Erhält ein Wohnungssuchender mit türkisch klingendem Namen wiederholt vom Vermieter eine Absage, wohingegen er mit fiktivem Namen für die gleiche Wohnung zur Besichtigung eingeladen wurde, liegen Indizien für eine Diskriminierung nach dem Allgemeinen Gleichbehandlungsgesetz (AGG) vor. Kann der Vermieter diese Indizien nicht widerlegen, steht dem Wohnungsinteressenten ein Anspruch auf Entschädigung zu. So entschied das Amtsgericht Charlottenburg (AG Charlottenburg) am 14.01.2020 (203 C 31/19).

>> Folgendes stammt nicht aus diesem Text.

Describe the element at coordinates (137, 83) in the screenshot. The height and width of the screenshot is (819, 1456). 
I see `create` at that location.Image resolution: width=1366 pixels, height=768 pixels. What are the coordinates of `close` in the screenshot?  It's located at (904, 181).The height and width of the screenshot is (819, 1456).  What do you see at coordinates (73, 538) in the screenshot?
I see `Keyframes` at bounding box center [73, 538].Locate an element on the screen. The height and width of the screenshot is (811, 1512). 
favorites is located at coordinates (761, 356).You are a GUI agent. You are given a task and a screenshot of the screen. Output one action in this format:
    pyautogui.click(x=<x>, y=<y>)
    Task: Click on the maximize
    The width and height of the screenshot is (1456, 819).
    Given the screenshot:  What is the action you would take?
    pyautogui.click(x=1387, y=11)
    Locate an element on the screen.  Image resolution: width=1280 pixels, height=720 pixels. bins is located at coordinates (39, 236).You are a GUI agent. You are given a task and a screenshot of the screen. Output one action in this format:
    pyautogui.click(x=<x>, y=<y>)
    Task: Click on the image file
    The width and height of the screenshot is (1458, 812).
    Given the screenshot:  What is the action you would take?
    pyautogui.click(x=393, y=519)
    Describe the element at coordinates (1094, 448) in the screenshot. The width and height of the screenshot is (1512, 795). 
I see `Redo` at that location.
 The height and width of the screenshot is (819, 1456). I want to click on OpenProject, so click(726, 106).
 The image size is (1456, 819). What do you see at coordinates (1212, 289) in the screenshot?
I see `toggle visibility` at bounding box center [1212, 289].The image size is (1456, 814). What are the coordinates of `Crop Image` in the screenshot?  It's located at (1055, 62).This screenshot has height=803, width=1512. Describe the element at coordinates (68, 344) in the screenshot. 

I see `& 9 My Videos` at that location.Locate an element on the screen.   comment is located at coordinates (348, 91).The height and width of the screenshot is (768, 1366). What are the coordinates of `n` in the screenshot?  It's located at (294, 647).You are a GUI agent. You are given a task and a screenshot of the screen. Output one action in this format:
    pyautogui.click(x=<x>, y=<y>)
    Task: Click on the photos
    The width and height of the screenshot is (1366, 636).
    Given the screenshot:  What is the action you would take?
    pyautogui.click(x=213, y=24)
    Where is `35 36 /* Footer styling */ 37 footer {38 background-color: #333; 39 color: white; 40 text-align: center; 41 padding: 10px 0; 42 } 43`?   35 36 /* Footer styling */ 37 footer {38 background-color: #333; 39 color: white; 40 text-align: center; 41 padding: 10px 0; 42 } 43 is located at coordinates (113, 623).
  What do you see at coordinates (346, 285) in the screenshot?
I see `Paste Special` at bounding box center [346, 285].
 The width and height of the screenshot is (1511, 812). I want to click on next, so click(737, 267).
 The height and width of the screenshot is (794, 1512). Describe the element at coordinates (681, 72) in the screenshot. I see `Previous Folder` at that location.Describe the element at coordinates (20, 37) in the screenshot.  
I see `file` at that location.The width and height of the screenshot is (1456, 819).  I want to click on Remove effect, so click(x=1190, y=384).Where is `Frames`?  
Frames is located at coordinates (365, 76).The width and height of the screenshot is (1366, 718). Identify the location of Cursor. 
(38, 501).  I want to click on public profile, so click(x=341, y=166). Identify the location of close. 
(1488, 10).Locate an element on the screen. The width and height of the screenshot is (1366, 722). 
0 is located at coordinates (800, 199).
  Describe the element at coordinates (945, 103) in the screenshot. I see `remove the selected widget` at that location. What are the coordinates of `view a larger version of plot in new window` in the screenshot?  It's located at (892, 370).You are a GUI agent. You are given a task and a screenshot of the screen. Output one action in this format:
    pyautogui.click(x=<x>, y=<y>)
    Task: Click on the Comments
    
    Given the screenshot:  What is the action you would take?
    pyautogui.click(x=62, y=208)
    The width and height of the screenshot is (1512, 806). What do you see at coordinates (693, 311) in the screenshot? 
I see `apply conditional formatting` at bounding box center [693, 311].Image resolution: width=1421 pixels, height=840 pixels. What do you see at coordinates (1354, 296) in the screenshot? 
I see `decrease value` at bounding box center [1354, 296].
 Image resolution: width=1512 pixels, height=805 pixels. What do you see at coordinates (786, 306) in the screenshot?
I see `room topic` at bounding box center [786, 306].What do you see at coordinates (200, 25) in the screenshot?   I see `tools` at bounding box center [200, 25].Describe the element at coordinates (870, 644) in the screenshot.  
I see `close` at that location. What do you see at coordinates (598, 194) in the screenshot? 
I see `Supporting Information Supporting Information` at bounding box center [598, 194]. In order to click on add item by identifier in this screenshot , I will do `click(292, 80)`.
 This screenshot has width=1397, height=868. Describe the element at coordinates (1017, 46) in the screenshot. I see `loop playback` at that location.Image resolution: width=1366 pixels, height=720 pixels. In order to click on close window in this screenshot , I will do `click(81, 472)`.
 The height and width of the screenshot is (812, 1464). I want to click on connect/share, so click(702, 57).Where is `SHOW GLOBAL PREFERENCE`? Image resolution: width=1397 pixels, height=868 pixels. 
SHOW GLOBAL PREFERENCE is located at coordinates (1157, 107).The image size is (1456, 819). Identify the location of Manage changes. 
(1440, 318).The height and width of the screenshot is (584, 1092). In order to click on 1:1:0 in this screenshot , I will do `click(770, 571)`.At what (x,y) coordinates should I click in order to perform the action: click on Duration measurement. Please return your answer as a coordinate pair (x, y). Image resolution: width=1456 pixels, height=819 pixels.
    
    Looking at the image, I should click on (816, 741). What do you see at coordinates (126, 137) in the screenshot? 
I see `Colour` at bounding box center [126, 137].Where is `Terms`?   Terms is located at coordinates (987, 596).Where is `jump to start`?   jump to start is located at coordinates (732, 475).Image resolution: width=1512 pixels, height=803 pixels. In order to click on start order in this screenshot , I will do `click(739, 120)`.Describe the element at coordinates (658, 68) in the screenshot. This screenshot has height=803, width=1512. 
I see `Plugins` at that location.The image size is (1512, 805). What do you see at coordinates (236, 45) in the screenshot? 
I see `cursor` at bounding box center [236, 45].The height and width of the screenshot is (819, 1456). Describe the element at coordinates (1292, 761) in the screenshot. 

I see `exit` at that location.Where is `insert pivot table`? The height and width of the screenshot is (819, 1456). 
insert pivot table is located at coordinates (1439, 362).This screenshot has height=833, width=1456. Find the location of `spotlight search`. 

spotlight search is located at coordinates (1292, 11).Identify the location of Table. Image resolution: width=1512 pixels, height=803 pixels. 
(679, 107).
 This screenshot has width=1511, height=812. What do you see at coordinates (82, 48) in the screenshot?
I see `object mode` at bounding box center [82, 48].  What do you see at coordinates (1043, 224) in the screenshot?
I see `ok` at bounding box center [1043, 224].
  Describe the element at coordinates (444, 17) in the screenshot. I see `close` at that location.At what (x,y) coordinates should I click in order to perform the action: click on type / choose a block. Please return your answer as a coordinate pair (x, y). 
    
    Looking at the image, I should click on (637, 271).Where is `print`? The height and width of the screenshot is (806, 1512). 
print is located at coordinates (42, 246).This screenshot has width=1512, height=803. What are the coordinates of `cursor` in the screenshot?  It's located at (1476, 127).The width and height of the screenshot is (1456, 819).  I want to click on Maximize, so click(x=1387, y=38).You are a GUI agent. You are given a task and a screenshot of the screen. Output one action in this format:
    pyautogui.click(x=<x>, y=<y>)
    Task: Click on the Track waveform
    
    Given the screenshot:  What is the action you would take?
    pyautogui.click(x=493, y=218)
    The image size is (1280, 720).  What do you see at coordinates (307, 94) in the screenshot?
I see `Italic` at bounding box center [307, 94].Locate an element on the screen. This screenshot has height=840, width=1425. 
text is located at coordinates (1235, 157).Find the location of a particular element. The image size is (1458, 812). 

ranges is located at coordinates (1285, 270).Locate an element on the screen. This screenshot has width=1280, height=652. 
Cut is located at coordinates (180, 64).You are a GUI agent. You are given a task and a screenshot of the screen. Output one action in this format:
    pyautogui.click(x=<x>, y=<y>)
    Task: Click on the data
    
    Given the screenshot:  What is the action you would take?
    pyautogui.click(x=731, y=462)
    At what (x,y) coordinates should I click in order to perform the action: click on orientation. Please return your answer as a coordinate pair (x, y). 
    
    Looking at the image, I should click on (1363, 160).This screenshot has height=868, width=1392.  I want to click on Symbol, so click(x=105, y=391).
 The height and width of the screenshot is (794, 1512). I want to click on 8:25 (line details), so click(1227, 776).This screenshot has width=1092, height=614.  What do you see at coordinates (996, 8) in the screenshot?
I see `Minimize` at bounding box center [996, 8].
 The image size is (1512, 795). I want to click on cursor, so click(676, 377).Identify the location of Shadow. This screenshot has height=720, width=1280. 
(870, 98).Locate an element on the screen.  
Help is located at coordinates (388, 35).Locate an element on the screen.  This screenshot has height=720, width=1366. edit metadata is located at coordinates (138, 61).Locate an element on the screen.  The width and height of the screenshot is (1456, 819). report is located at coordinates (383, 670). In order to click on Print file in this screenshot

Mietstreitigkeiten und Streit vor Abschluss eines Mietvertrages

Mietstreitigkeiten gehören zu den häufigsten Rechtsstreitigkeiten vor Gericht. Aber auch vor Abschluss eines Mietvertrages kommt es immer häufiger zu Streitigkeiten, die gerichtlich geklärt werden müssen. Dies gilt insbesondere seit Inkrafttreten des AGG im Jahr 2006. Dieses Gesetz soll vor Diskriminierung schützen.

AGG gilt auch schon im Vorfeld der Vermietung

Das daraus folgende Diskriminierungsverbot gilt auch bereits im Vorfeld der Vermietung und führt somit unter Umständen zu einem Entschädigungsanspruch zu Gunsten eines Wohnungsinteressenten.

Ablehnung eines Wohnungssuchenden mit ausländisch klingendem Namen

Über einen solchen Anspruch hatte das AG Charlottenburg am 14.01.2020 zu entscheiden. Geklagt hatte ein Wohnungssuchender mit türkisch klingendem Namen, der für sich und seine Frau eine Wohnung in Berlin suchte. Er bewarb sich bei der Beklagten per Onlineformular unter Angabe seines Namens und seiner Kontaktdaten um die Besichtigung einer von der Beklagten angebotenen Wohnung. Am Folgetag erhielt der Kläger eine Absage mit der Begründung, dass dem Kläger aufgrund der vielen Anfragen kein Angebot unterbreitet werden könne.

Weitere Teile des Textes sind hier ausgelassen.